Je passe sur le coté "Newtonien" de la comparaison (mais il est vrai que le marxisme est un Newtonisme / Darwinisme social : c’est la force et la lutte qui sont sensées orienter la société dans une direction particulière).
Disons que ce qui oriente les gens, c’est la recherche de l’argent pour survivre : le but, c’est avoir de l’argent.
Or le but, c’est la fin.
L’art de décider des fins, comme l’étymologie l’indique, c’est la finance.
Donc, le financier, il va pouvoir faire travailler les gens dans son sens, pour servir à ses intérêts.Par conséquent, une organisation de financiers, même réduite, peut s’entendre dans le but faire travailler leurs armées de salariés à la réalisation de leur projet politique.

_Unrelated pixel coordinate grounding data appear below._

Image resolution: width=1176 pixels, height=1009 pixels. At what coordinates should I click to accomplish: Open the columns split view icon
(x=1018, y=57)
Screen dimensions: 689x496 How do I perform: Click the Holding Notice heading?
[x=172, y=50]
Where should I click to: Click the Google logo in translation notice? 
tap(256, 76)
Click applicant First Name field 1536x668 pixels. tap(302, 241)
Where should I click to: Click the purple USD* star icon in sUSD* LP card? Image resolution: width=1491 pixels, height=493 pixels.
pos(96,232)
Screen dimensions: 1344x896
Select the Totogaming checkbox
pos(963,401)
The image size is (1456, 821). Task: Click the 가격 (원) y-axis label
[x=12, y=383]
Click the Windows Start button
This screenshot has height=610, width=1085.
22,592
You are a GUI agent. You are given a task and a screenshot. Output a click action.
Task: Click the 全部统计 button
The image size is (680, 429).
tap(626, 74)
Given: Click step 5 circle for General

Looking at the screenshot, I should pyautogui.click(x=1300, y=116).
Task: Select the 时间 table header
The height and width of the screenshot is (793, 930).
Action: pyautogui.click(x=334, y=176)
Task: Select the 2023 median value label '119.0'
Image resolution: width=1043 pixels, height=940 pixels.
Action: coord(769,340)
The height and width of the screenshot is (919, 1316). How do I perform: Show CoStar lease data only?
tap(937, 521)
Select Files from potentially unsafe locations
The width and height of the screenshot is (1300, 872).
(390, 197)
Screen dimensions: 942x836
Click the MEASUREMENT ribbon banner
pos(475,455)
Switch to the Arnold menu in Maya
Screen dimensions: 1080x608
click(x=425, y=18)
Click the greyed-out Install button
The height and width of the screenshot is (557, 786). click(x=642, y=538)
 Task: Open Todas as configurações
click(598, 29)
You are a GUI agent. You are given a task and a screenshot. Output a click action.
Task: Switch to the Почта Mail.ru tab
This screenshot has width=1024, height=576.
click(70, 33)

Aujourd’hui, de mémoire, en gros 300 multinationales contrôlent près de 60% du PIB mondial. Celles-ci font travailler quelques centaines de millions de gens à leur service (en comptant la sous-traitance).
Donc, la réunion des propriétaires de ces 300 multinationales peut en effet mettre en mouvement des centaines millions de gens, dans un cadre organisé, avec de considérables moyens à leurs disposition.
La puissance d’action d’une telle armada dépasse largement les moyens d’une classe, certes unie à priori par des intérêts communs, mais démunie de capital, mais désorganisée dans les faits, mais désunie sur à peu près tous les plans (langue, religion, idéologie,..etc).
Seuls les états ont les moyens en pratique de contrer ces armadas guidées par l’oligarchie financière. C’est là qu’intervient la maçonnerie, état dans l’état, dont le rôle est d’annihiler toute réaction des états par leur noyautage systématique.